◆ 課題の指示
2013年のTVアニメを話数単位で10本選ぶ本文を、最後に示された行の次から書き継ぐこと。

◆ 本文
話数単位で選ぶ、2013年TVアニメ10選

2013年も残すところ24時間を切りましたね。アニメスタッフの皆様、今年もたくさんの素晴らしいアニメを見せていただき、ありがとうございました。
さてさて毎年恒例、今年も10本選ばせていただきます。


ラブライブ! 第4話「まきりんぱな」(脚本:花田十輝、絵コンテ:渡邊哲哉、演出:綿田慎也)
たまこまーけっと 第9話「歌っちゃうんだ、恋の歌」(脚本:吉田玲子、絵コンテ・演出:三好一郎)
フォトカノ 第5話「恋の掛け違い」(脚本:横山彰利、絵コンテ:金子伸吾・横山彰利、演出:澤井幸次)
ローゼンメイデン 第1話「アリスゲーム」(脚本:望月智充、絵コンテ・演出:畠山守)

◆ 記録の抜粋
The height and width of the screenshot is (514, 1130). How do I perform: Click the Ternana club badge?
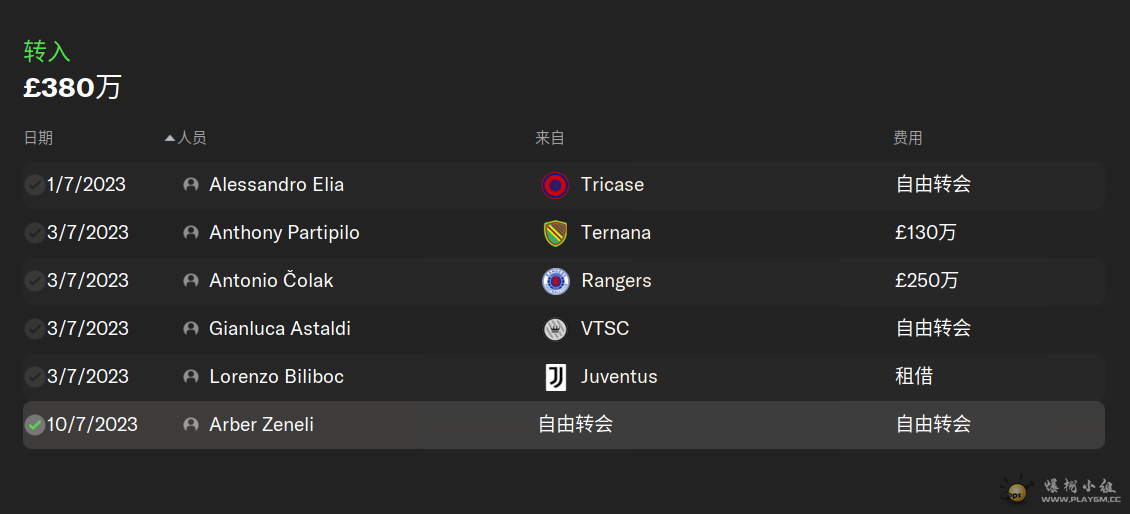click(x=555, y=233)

==

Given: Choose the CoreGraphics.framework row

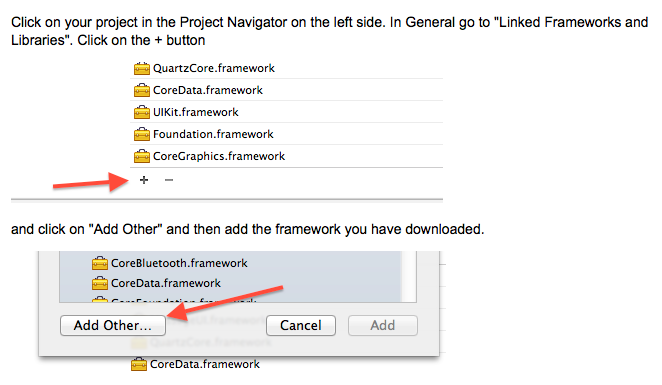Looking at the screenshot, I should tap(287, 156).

◆ 解答
有頂天家族 第3話「薬師坊の奥座敷」(脚本:菅正太郎、絵コンテ:吉原正行、演出:許螬)
リコーダーとランドセル ミ☆ 第5話「あつしとゴマダラカミキリムシ」(脚本・絵コンテ・演出:いまざきいつき)
幻影ヲ駆ケル太陽 第8話「こぼれおちる水」(脚本:伊藤美智子、絵コンテ:小坂春女、演出:安藤貴史)
のんのんびより 第4話「夏休みがはじまった」(脚本:吉田玲子、絵コンテ:川面真也、演出:阿部栞士)
凪のあすから 第5話「あのねウミウシ」(脚本:岡田麿里、絵コンテ:篠原俊哉、演出:市村徹夫)
BLAZBLUE ALTER MEMORY 第12話「未来への代償」(脚本:高橋龍也赤尾でこ、絵コンテ:和村昭・水島精二橘秀樹、演出:信田ユウ・橘秀樹


ルール
・2013年1月1日〜12月31日までに放送されたTVアニメ(再放送を除く)から選定。
・1作品につき上限1話。
・放送順(最速に準拠)に掲載。順位は付けない。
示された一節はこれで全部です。